Tonya Lee Williams: I've been in Toronto directing my first project. It's a one-hour TV pilot called KINK IN MY HAIR, and Sheryl Lee Ralph [ex-Laura, SEARCH FOR TOMORROW] is the star. I started the project in development just before Christmas. We adapted it from a play called Da Kink In My Hair. The playwright, Trey Anthony, came to me and we decided to work on it. We hired a screenwriter and pitched it to VisionTV, our broadcaster up in Canada, and they paid for the pilot. We started to meet, went immediately into pre-production and shot for eight days. I've been in post [production] for the last few weeks. It's been a blast. The broadcasters are thrilled. They're airing it in October or November of this year and then next spring, we'll know if they pick us up for 13 episodes. I'm also the executive producer.Digest: What will happen to Olivia if the show gets picked up?

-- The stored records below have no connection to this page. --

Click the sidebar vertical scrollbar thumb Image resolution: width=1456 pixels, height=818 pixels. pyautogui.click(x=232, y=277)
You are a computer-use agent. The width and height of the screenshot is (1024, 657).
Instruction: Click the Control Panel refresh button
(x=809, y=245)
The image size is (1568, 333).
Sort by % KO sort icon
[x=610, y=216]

Williams: I'll cross those amazing bridges when they come, but we have until next spring to find out. And because I'm the executive producer, I want to hire other directors, so I won't be directing all the episodes. Until then, I'll do what I do now — go back and forth doing a bunch of things.Digest: It's nice that they've still kept Liv in the mix.

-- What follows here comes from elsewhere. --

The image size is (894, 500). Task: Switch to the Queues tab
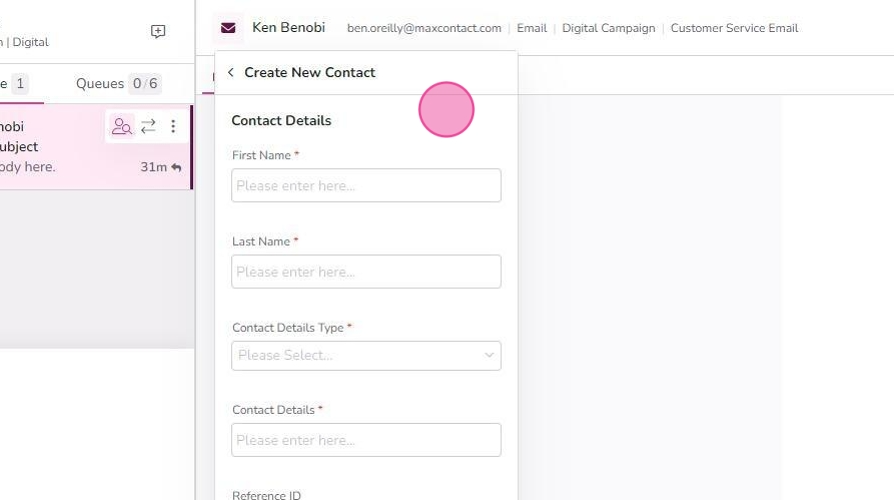[x=118, y=84]

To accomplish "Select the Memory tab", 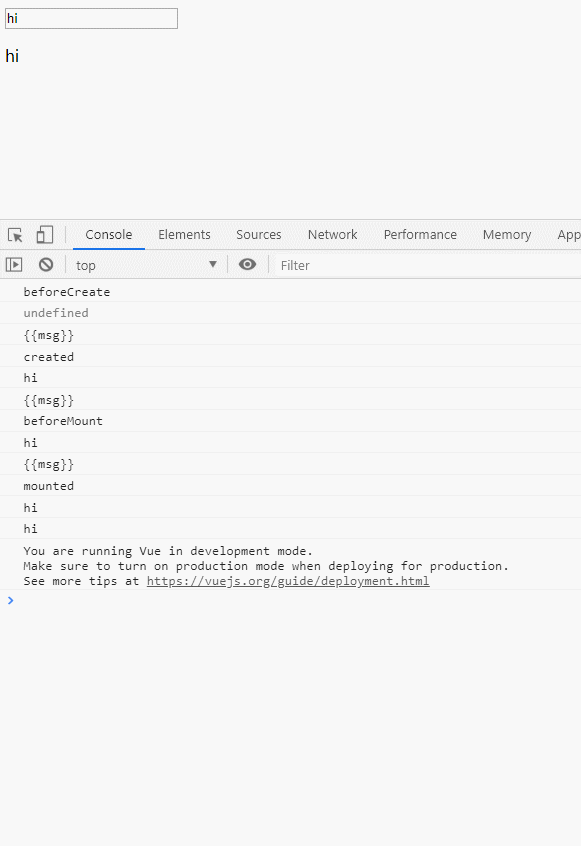I will click(507, 235).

Williams: Yes. I pop up to talk to Dru, and to Brad about the craziness that's going on with him and Victor over Abby. I like that. I like being in the loop of the show, but still having enough space to do some of the things that I'm really feeling passionate about. I'm addicted to directing. I'm probably going to start bugging them here to let me direct some episodes of the show.Digest: Has your Y&R experience helped you with directing?

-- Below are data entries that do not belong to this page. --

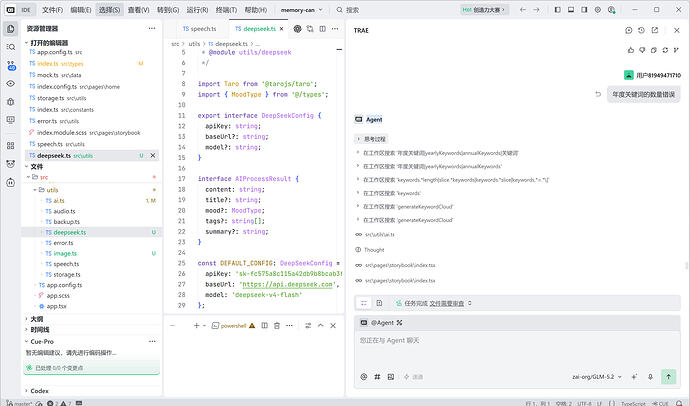Send message with green arrow button
Image resolution: width=690 pixels, height=406 pixels.
pyautogui.click(x=668, y=377)
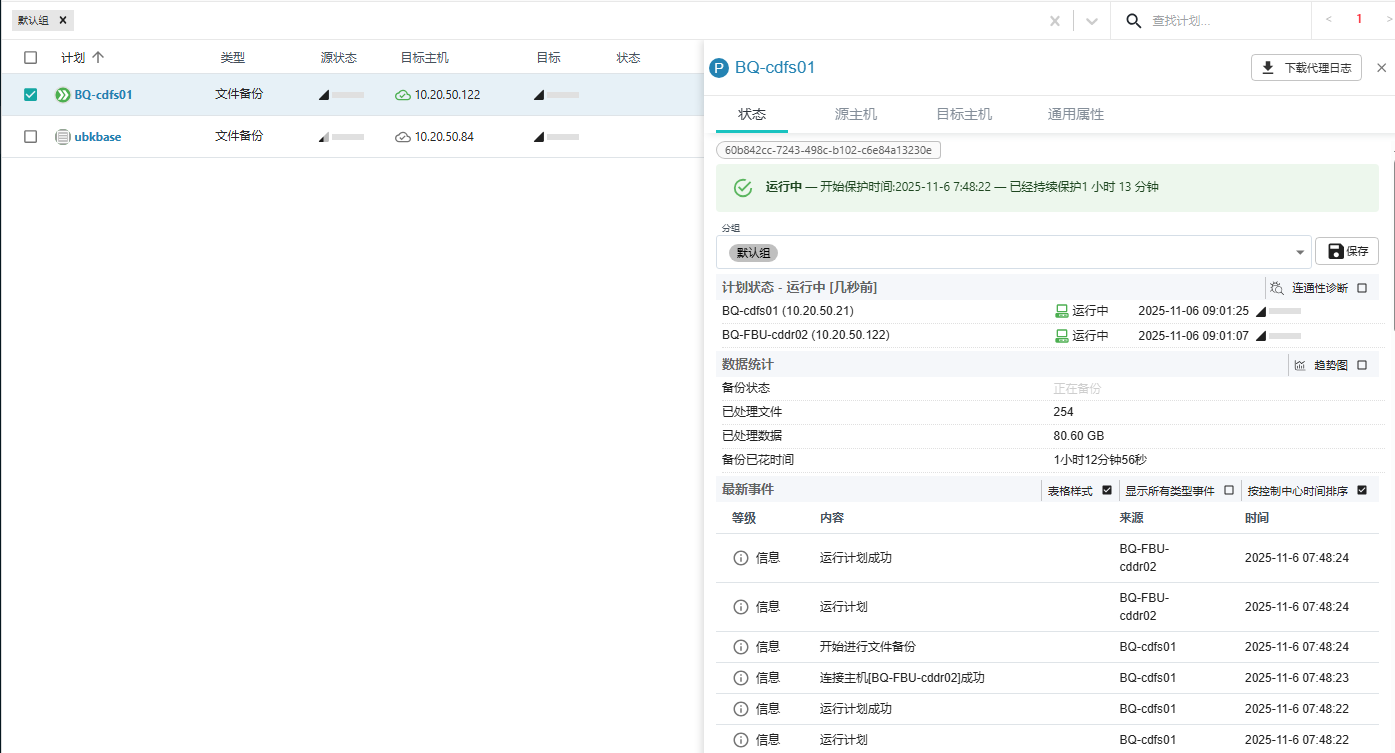Click the connectivity diagnosis icon

click(1277, 288)
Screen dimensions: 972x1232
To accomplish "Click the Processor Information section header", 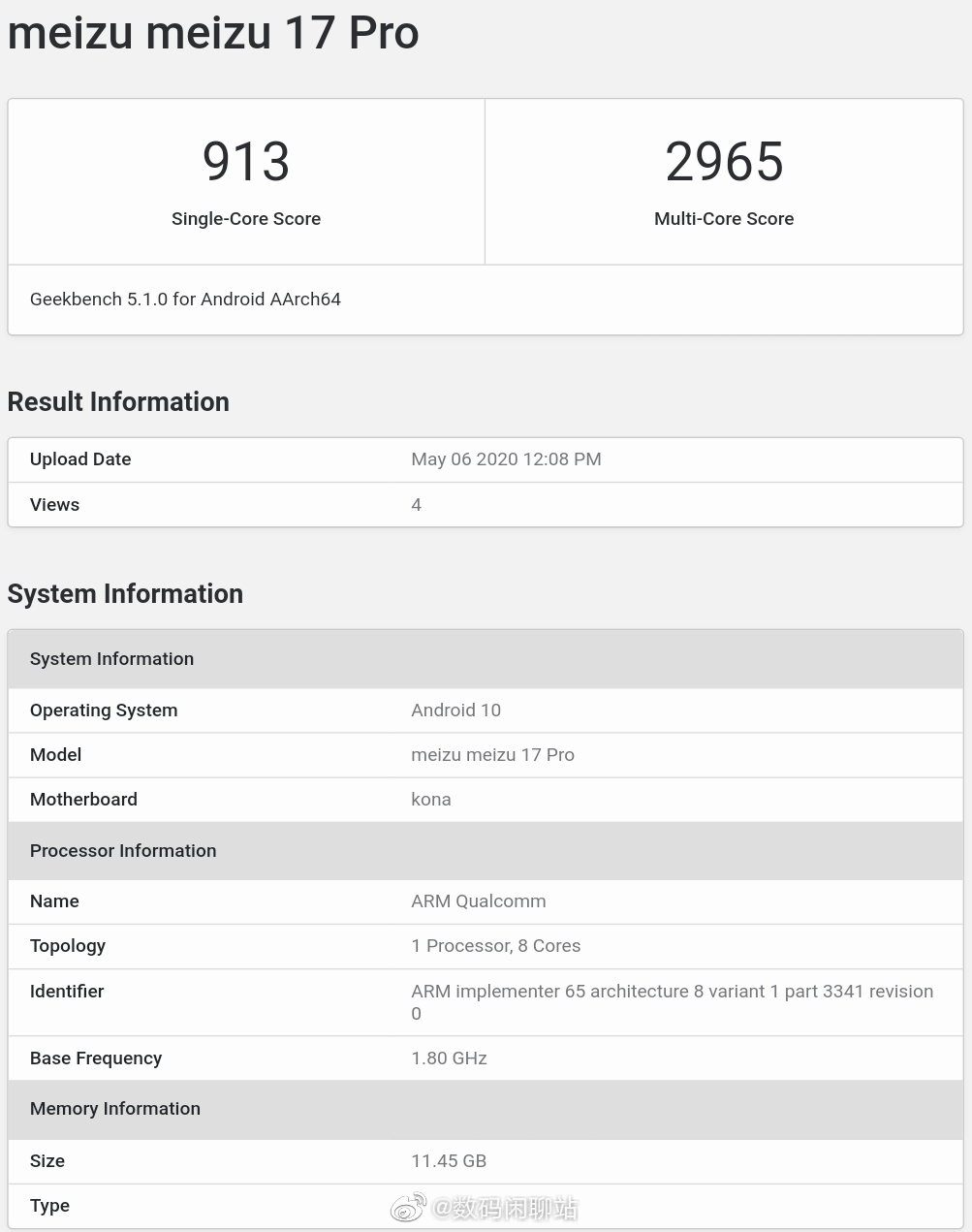I will [123, 851].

Williams: Absolutely. You forget all the stuff that you take in being on a show. My 14 years here have been invaluable. My first [assistant director] and [director of photography] were like, "How do you do blocking so easily?" It's because of watching the people here. I literally got it immediately. They were like, "How do know this?" From sitting and watching and listening to the directors here. I have so much more admiration for what they do because they're coming up with blocking on a daily basis. I had eight days to shoot, not a day.Digest: What did you find to be the biggest challenge?
Williams: It's funny. I'm one of those people who's always thinking about what the worst challenges are going to be, and ... They're always easier than I think. I think of all those things that could possibly go wrong, so then I get there and none of these things happen. People say, "You're always so positive," but it's because I've already exhausted all the negatives that could happen, and nothing ever happens as bad as anything I've imagined [laughs]. I said to my DP [director of photography], "I feel like I'm totally spoiled." It's like going out on your first audition in your life and you book it and you're thinking, "How hard can this be?" I had such an incredible experience, so now already I'm thinking the next directing project I do will be a nightmare [laughs].Digest: So, what's the pilot about?
Williams: It's the story of a black Caribbean hair salon. Sheryl Lee Ralph plays the woman who owns it. She, her sister and her daughter live above the shop, and [it also involves] the other stylists and the one barber in the shop. Everyone who has seen it so far says there's such chemistry between the actors. Sheryl Lee said to me, "I don't know if I've ever walked into any place where I didn't know any of the players and it felt like a family immediately." It really did.Digest: Since you've been so busy, Olivia's lived much of her life off-screen. In fact, we didn't even see her and fiancé Wesley break up.
Williams: I know! Thank God they wrote that in, because even I was saying, "My God, where is he?" I get a lot of mail as to, "Where's [Olivia's son] Nate?" Not to mention him at all? It would have been one thing to say she sent him off to her parents, but it's really aggravating for the fans. Every fan letter I get now is, "When are we going to see your son? Are they aging him? Is he coming back? What's going on? Is he in the apartment? Is he at school? Where is he?" And I have no answer. That drives the fans crazy. I don't even think they care if it's a bad reason as long as it's a reason as to why he's not there.Digest: Will we be seeing more of Liv in the future?
Williams: At some point, I'm sure. Olivia's definitely due some storyline. It has been a while now. I'd love some.